(Bloomberg) -- The Swiss National Bank expects a 2016 full-year profit of 24 billion francs ($23.6 billion), enabling it to shell out money to the federal government and municipalities.
Foreign-currency holdings contributed more than 19 billion francs, and valuation gains on its gold holdings added 3.9 billion francs, the central bank said in a statement on Monday, citing an initial estimate. It will distribute a dividend of 15 per share and distribute at least 1 billion francs to the government and the cantons.
A supplementary payout to the confederation and the cantons of “about half a billion francs” will also be made, judging by the preliminary figures, it said.
Last year’s result is set to be the second-best in the last decade and follows a record loss for 2015. While the central bank doesn’t need a profit to conduct monetary policy, Switzerland’s 26 cantons have come to rely on its munificence to pad their budgets. In the past, big annual losses have landed the SNB in political hot water.
“The SNB’s bonanza isn’t unimportant for the cantons,” UBS economists Alessandro Bee and Elias Hafner said in a note last week. For the cantons Glarus, Lucerne, Obwalden, Schwyz, Solothurn, Thurgau and Uri the payout was particularly important, while Geneva and the city of Basel are less reliant on it, they said.

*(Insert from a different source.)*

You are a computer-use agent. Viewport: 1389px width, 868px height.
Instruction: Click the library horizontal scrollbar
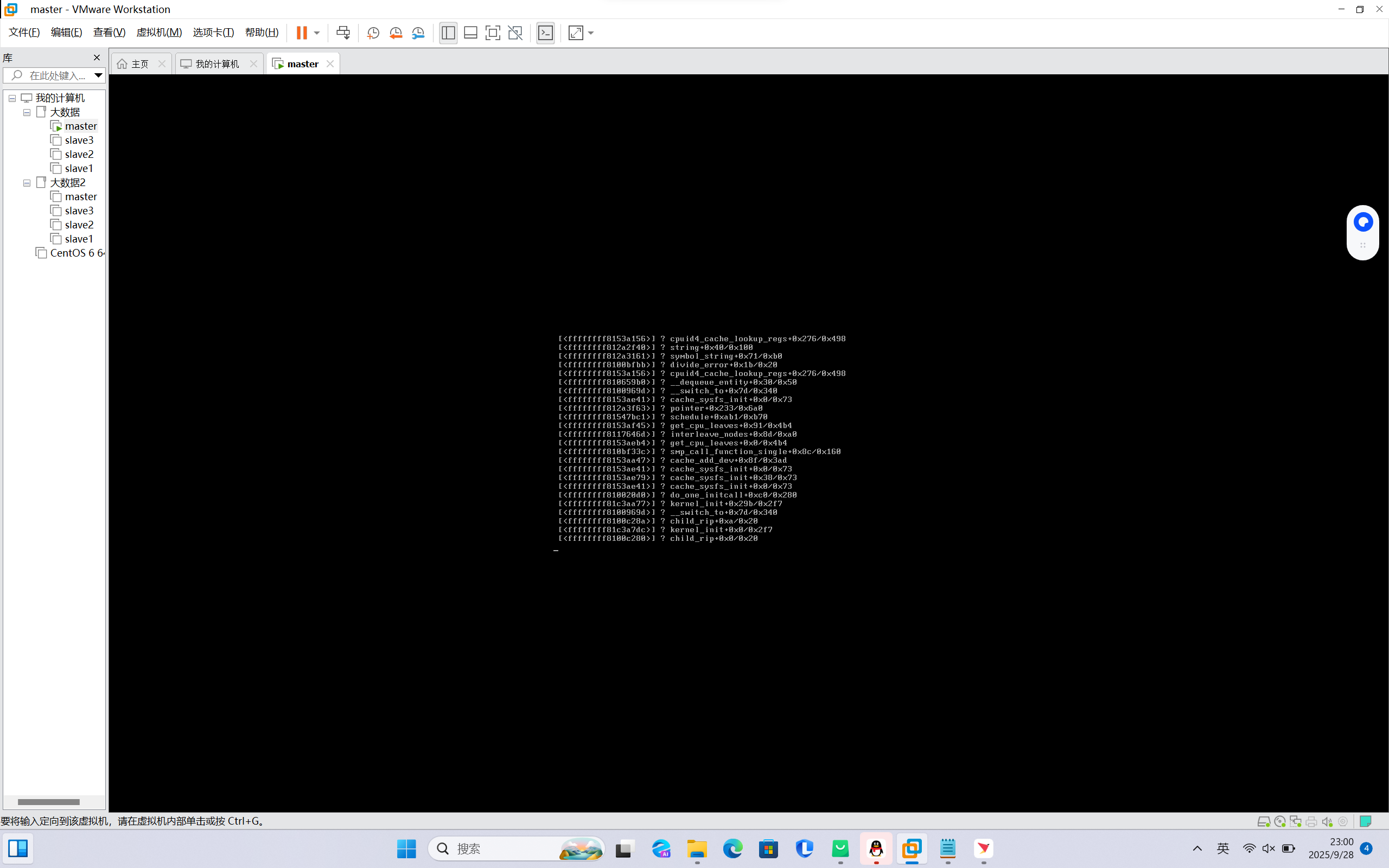click(x=49, y=801)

The central bank is a joint-stock entity whose earnings are calculated by comparing asset prices at the start and end of a given period. The majority of its shares are held by the cantons and cantonal banks. There are also private investors. For 2013 the SNB didn’t make its payout to the cantons after the price of gold declined, though it made that up the following year and also managed a payment last year despite its loss.
The SNB has accumulated 645.3 billion francs worth of foreign currencies due to its interventions to weaken the franc. Economists say the SNB has allowed the currency to strengthen against the euro somewhat in recent months, given that an interest rate rise in the U.S. has caused it to slip against the dollar.
The franc depreciated roughly 1.7 percent against the dollar last year and it rose about 1.6 percent against the euro, data compiled by Bloomberg shows.